### Exercise
Transcribe the stretch of entries below from the line with "Search (482, 778)" through the line with "2017-11 (450, 1559)", exactly and with both ends included; leave out all other lines.

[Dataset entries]

==*==

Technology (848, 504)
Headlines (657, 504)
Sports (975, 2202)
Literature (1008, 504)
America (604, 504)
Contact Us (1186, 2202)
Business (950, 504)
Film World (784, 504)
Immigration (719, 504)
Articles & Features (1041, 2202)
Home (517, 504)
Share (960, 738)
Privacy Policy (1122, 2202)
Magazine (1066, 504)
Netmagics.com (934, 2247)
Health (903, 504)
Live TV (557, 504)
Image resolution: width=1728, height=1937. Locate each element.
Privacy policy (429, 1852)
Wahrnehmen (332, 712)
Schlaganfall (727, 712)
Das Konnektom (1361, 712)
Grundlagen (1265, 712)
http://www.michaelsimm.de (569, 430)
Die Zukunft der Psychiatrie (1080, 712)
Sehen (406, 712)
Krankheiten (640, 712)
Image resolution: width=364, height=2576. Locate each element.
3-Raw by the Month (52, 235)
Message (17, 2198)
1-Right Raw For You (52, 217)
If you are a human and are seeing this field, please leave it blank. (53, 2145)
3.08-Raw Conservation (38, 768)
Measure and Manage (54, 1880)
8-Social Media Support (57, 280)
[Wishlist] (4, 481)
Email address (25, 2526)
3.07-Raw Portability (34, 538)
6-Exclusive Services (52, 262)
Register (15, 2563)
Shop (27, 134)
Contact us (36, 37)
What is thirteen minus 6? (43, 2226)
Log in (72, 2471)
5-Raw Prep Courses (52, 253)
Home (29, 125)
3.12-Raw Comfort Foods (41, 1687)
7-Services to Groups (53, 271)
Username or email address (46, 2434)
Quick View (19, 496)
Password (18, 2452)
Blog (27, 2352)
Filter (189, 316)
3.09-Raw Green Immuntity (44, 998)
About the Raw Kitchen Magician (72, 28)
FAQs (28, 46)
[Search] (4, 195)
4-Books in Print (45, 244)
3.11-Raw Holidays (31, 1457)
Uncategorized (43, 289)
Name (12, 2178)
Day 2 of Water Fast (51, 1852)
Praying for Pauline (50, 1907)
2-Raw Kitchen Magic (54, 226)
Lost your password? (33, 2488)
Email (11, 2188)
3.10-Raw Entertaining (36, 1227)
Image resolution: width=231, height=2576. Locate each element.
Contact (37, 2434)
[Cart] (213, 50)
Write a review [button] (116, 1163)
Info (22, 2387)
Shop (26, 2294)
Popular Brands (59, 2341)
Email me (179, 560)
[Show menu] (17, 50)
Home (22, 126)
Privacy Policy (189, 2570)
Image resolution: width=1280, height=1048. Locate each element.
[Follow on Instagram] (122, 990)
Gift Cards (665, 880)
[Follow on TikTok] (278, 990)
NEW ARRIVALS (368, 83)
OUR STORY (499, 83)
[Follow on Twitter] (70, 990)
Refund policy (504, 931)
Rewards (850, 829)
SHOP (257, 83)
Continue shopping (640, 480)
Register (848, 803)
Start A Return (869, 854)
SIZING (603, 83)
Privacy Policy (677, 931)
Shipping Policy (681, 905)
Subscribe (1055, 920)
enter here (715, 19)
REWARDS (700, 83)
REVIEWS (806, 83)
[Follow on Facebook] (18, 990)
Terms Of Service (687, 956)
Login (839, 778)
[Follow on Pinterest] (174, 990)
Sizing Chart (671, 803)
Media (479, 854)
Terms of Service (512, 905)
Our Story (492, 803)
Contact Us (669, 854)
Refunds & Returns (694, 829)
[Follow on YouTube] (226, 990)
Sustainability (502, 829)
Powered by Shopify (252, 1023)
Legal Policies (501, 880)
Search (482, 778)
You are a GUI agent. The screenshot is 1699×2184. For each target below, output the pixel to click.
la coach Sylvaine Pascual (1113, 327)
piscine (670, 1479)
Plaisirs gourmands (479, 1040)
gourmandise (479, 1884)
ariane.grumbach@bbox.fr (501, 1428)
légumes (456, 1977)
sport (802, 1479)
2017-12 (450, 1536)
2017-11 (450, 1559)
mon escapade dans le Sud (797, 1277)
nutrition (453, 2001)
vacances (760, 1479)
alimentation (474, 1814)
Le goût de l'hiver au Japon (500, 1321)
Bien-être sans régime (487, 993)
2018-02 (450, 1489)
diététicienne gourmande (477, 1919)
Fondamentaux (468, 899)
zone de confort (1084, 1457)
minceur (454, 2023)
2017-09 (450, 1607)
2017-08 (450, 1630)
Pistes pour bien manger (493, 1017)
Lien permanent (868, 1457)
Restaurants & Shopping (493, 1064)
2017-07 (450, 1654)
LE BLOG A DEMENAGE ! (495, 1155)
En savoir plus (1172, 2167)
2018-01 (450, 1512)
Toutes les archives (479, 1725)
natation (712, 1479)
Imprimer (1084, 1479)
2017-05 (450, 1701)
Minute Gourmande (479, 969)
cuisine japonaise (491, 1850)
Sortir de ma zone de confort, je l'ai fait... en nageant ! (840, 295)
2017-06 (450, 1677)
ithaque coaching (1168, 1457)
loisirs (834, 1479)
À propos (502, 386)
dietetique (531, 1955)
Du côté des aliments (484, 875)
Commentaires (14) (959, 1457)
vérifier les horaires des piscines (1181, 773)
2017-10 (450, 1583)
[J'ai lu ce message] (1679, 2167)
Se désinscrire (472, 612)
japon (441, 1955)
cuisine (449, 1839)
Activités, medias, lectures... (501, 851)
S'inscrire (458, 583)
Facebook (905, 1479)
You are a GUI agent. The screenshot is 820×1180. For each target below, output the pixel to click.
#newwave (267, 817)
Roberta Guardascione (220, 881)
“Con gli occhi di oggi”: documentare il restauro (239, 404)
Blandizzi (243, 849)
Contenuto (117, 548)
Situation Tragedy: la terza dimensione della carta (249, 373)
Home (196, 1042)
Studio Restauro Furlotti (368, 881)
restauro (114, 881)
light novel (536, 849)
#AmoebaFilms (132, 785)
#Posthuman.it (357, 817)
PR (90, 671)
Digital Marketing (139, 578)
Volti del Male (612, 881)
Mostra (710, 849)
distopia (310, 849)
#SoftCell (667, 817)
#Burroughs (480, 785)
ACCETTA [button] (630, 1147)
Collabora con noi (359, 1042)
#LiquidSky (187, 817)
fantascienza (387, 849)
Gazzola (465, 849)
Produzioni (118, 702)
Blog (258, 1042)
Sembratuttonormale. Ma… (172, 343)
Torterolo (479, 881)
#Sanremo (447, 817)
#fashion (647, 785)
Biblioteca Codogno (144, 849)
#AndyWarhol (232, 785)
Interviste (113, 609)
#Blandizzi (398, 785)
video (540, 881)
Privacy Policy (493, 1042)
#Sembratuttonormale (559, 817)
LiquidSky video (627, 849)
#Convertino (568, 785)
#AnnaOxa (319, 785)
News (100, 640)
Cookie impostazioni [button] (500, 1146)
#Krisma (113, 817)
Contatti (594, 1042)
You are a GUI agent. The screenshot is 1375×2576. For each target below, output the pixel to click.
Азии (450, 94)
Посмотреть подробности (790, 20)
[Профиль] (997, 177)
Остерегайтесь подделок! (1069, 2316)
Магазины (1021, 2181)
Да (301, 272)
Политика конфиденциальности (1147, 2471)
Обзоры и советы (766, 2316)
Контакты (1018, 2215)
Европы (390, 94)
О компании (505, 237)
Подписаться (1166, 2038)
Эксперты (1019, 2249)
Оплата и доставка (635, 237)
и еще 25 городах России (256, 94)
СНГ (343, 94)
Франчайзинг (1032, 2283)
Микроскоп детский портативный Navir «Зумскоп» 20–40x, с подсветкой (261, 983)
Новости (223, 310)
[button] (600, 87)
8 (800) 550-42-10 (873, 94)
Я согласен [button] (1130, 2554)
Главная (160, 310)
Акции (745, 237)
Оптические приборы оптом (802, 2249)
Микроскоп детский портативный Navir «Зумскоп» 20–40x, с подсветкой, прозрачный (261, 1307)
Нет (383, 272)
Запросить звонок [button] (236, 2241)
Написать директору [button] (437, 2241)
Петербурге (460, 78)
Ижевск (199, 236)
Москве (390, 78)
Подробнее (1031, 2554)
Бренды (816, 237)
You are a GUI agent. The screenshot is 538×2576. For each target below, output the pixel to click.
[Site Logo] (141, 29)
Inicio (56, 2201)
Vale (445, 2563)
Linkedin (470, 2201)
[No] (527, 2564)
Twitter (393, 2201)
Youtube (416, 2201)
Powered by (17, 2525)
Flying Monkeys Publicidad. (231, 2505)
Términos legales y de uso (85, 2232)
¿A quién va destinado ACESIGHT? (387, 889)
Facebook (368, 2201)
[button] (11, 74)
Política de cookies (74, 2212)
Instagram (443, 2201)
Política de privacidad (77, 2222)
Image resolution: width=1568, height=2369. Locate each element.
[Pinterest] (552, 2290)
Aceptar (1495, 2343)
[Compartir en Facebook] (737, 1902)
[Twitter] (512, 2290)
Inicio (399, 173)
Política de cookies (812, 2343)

==*==

### Your response
Search (482, 778)
You are a GUI agent. The screenshot is 1699×2184. For each target below, output the pixel to click.
la coach Sylvaine Pascual (1113, 327)
piscine (670, 1479)
Plaisirs gourmands (479, 1040)
gourmandise (479, 1884)
ariane.grumbach@bbox.fr (501, 1428)
légumes (456, 1977)
sport (802, 1479)
2017-12 (450, 1536)
2017-11 (450, 1559)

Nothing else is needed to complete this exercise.